An input requires a witness for verification. However, including a witness for every input would be inefficient if multiple inputs used the same lockscript. When each individual transaction is verified, scripts will first be separated into groups (transactions with the same script hash will be grouped together) and then executed sequentially in units of script groups.

This is equivalent to combining multiple script verifications into a single execution, reducing resource consumption and the size of witness data. This does however require the developer to be aware when writing the script that it should consider the case of validating multiple cells in this way.

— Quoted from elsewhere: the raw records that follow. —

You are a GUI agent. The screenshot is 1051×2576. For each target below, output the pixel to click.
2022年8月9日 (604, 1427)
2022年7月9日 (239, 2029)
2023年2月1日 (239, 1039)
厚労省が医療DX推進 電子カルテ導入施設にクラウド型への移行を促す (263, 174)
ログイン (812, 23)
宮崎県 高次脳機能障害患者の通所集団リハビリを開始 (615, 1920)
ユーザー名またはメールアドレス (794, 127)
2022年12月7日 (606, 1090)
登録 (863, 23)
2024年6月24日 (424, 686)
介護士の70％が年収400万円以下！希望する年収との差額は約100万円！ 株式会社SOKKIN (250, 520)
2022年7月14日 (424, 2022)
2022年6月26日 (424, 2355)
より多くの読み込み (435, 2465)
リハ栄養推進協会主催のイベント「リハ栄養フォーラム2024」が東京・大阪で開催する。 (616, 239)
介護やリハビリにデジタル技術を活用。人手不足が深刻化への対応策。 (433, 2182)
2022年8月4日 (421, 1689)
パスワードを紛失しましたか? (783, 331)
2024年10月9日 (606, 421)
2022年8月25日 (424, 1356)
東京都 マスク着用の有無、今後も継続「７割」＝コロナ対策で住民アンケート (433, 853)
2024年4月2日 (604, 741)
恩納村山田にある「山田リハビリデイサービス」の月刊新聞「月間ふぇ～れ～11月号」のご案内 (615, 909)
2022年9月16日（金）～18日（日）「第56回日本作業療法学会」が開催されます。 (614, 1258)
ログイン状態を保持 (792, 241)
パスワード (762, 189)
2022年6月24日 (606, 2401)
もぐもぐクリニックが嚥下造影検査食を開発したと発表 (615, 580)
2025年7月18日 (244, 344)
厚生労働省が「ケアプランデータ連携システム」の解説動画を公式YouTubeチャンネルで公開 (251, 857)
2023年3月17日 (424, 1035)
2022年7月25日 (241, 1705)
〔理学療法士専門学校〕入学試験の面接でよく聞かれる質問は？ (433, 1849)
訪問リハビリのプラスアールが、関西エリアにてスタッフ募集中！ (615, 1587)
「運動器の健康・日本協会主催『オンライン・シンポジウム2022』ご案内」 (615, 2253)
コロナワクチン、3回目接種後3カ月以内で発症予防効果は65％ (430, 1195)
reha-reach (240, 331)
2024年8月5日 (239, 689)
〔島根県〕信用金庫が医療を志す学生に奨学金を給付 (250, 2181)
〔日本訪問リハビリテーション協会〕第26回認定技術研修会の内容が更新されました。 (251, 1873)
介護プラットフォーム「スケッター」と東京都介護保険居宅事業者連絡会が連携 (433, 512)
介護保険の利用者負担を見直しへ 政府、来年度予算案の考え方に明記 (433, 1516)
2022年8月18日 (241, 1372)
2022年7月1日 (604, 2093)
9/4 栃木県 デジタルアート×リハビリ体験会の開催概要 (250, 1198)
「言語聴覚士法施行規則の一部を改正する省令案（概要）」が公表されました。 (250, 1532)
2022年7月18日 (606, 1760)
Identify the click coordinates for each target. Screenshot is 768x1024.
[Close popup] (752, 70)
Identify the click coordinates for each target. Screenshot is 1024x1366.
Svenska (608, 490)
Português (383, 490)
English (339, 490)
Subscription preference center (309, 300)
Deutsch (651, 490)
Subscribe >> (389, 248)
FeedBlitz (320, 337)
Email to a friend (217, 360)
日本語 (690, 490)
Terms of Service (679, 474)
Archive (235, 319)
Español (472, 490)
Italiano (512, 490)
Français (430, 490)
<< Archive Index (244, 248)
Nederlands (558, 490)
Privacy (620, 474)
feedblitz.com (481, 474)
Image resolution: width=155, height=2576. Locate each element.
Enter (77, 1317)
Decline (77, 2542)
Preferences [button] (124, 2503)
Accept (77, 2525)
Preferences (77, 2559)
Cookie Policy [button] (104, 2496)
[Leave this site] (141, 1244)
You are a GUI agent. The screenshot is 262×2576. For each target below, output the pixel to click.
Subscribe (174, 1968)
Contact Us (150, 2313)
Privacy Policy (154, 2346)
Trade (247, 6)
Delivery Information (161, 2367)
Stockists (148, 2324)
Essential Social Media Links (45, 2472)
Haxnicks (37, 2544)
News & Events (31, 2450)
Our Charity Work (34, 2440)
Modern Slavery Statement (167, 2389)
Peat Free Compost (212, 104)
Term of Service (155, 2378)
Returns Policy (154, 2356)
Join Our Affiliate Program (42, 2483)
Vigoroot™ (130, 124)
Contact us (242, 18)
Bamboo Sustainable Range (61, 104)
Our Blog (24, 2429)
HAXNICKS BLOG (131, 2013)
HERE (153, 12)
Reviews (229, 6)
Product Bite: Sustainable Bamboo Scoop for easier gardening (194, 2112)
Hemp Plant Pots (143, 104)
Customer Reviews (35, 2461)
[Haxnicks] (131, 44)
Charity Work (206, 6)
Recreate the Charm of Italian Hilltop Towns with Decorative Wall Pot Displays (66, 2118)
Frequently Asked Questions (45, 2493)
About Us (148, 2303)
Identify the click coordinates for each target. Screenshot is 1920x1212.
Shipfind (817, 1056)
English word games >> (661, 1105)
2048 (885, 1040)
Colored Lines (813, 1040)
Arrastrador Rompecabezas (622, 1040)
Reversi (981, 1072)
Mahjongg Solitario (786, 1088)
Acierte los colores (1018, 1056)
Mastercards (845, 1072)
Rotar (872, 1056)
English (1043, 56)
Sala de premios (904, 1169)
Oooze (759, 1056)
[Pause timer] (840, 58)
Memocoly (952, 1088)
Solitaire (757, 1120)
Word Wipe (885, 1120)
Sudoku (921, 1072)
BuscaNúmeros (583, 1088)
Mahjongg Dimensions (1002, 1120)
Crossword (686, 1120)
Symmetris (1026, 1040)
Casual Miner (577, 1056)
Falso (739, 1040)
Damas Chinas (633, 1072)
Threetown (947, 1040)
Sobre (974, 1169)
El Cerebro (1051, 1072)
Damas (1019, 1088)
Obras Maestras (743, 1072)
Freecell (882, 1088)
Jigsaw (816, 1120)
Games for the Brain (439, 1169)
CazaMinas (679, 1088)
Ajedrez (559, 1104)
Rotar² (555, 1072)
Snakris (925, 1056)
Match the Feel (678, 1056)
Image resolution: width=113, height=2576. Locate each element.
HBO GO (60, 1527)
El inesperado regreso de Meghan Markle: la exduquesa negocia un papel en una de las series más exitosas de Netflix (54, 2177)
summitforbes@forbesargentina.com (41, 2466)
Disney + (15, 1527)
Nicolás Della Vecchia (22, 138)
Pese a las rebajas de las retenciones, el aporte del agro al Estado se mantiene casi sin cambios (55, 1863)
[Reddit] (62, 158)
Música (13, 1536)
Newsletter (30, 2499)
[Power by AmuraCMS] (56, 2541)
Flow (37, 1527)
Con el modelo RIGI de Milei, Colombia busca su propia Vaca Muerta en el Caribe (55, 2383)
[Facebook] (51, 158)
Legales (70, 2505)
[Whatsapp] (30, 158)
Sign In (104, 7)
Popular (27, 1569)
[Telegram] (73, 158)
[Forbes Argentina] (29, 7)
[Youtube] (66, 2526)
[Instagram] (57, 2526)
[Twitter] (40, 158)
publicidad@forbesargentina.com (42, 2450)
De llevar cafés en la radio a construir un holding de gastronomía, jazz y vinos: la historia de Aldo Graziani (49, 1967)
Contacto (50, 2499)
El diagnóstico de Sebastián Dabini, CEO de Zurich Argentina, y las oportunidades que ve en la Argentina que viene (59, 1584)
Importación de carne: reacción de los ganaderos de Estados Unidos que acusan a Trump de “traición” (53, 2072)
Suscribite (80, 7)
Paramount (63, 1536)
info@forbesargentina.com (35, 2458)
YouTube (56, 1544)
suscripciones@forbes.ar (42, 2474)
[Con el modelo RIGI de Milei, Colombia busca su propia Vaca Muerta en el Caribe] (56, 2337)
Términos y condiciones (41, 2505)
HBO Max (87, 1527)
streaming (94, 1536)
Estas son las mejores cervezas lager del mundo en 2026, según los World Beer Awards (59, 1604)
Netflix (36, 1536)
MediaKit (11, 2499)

The witness is a signature on the blake2b-hash of the entire transaction, including tx_hash, length, and a zero-ed out placeholder for witness data (once the signature is generated it will be placed in this field). The specific signing process and the convention regading how the witnesses for different script groups are arranged can be found in this wiki.

Format and Fee

Through the above process, we have obtained a complete Transaction structure. At this time, to derive the absolute minimum fee that will be accepted by miners, we will need to do some backtesting (based on actual cycles consumed) and modification of the existing transaction.

How to Estimate a Transaction Fee?

The transaction fee is the sum of the size of the serialized transaction (molecule) and the sum of actual cycles consumed by executed instructions. The size unit is 1,000 shannons / KB (kilobyte) by default (shannon is 1/100,000,000 of CKByte).

However, miners can modify this default unit. If you need to see the real-time transaction fee estimate, you can view it through RPC using estimate_fee_rate.

If you want to use the lowest fee possible, you can continuously adjust the difference between the transaction’s input capacity and output capacity and regenerate the transaction until you are satisfied (using a binary search).